Wearing a robotic harness, paralyzed rats have been made to walk again, according to a new study—albeit with an oddly upright, humanlike gait and while stimulated by judicious jolts of electricity and chemicals.

It’s the first time severely injured spinal cords have been reawakened, say researchers, who add that the technique might hold some promise for disabled people.

First, neuroscientist Grégoire Courtine and his team severed the spines of 27 rats, leaving some tissue intact but no direct nerve connections—and therefore no way for the animals to control their hind legs.
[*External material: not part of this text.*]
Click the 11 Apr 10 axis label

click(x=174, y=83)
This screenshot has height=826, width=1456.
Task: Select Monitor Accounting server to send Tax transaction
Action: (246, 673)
A week later the researchers put 17 of the rats on a sort of physical therapy regimen and began administering chemical injections and electric stimulation directly to the rodents’ spinal cords. The remaining ten rats, used as a control group, received no treatment.

The physical training began on a treadmill, with the 17 rats using a robotic harness—created especially for the study—that suspended the animals upright but did not propel them forward.

The treadmill exercise exploited reflexes that make walking in some ways passive, explained neuroscientist Naomi Kleitman of the U.S. National Institutes of Health (NIH).

“Imagine you can’t get any signals from your brain to below the injury—you can still walk on a treadmill,” said Kleitman, who wasn’t part of the new study.